-- Opening Marker --

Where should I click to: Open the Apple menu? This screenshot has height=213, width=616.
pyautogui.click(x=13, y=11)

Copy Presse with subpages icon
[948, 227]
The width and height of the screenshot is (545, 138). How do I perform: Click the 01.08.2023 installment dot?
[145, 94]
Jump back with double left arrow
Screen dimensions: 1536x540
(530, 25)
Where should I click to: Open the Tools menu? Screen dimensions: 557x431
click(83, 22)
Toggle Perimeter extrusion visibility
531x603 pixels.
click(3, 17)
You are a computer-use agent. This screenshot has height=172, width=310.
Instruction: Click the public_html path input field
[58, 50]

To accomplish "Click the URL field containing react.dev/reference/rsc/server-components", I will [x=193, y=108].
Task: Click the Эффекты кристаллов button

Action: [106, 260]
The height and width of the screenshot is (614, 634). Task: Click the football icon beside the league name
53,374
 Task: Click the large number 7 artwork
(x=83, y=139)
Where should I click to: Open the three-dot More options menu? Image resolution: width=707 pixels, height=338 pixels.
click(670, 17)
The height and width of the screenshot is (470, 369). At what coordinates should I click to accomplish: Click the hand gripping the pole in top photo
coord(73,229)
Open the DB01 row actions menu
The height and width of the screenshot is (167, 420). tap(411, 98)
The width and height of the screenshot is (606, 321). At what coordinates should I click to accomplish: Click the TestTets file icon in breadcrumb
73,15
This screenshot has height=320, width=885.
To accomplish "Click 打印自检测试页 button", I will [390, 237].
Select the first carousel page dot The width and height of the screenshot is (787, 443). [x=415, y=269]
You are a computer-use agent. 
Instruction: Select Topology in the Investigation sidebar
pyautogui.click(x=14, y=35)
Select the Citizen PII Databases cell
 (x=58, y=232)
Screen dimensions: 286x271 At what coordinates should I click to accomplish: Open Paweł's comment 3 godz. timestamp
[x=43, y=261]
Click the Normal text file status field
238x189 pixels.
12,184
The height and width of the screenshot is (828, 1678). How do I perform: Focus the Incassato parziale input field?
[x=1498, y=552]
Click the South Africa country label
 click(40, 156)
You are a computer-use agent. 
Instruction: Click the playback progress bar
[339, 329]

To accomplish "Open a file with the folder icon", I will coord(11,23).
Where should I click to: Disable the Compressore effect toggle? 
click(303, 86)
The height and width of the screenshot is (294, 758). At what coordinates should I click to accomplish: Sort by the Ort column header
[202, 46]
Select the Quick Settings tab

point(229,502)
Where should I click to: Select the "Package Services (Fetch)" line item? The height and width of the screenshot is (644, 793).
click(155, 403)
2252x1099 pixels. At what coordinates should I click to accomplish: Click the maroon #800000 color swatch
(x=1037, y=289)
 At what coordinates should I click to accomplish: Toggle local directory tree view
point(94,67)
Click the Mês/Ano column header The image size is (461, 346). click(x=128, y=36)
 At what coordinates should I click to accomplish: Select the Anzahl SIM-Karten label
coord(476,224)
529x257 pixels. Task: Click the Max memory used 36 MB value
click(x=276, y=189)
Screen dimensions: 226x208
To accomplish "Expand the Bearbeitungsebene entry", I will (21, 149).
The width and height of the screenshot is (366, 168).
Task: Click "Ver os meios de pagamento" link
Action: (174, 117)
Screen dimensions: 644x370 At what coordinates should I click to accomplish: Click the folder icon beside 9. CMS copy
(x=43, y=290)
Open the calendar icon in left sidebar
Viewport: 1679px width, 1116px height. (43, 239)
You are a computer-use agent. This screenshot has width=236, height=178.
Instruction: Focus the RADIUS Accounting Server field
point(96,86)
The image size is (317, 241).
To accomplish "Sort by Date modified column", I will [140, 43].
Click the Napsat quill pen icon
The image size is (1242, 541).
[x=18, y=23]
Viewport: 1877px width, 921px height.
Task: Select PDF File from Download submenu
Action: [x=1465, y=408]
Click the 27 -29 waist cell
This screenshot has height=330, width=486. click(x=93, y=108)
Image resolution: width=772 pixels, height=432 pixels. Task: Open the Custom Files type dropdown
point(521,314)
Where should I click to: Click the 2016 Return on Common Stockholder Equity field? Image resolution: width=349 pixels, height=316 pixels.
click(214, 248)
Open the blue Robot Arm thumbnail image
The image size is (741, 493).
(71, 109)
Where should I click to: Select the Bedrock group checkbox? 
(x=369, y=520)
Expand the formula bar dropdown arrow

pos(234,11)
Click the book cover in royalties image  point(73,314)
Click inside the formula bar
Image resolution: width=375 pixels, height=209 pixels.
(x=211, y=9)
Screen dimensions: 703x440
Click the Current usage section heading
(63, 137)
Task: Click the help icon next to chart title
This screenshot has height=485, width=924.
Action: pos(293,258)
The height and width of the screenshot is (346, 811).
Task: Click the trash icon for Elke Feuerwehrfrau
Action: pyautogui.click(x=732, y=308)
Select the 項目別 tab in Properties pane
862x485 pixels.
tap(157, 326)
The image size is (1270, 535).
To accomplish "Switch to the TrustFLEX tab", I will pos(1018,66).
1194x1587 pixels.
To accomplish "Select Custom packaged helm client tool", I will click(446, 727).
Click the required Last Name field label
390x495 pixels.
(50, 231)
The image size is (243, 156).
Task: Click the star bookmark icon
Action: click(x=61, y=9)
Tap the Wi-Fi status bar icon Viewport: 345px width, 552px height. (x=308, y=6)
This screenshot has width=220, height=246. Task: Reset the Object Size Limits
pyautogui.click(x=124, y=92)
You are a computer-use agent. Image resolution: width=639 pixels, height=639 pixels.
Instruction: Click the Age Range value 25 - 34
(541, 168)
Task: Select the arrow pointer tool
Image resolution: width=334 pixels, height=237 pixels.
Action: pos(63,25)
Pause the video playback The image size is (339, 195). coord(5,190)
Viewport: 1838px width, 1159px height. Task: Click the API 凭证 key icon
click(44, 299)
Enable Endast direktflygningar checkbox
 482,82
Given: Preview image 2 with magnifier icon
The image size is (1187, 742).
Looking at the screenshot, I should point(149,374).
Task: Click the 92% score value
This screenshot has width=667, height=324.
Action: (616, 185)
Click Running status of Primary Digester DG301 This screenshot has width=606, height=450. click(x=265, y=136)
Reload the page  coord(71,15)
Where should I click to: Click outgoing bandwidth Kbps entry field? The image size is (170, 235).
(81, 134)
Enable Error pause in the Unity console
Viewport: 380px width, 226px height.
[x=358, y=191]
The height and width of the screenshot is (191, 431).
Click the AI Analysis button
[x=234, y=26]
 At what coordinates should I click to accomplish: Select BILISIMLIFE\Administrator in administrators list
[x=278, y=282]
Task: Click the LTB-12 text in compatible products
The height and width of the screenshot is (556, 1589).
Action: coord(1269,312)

-- Closing Marker --

ABOUT THIS TASK →
Working from the entries above, filter out every line that lacks "status" and copy what remains.

ANSWER TO THE PROBLEM →
Click the Normal text file status field
Tap the Wi-Fi status bar icon Viewport: 345px width, 552px height. (x=308, y=6)
Click Running status of Primary Digester DG301 This screenshot has width=606, height=450. click(x=265, y=136)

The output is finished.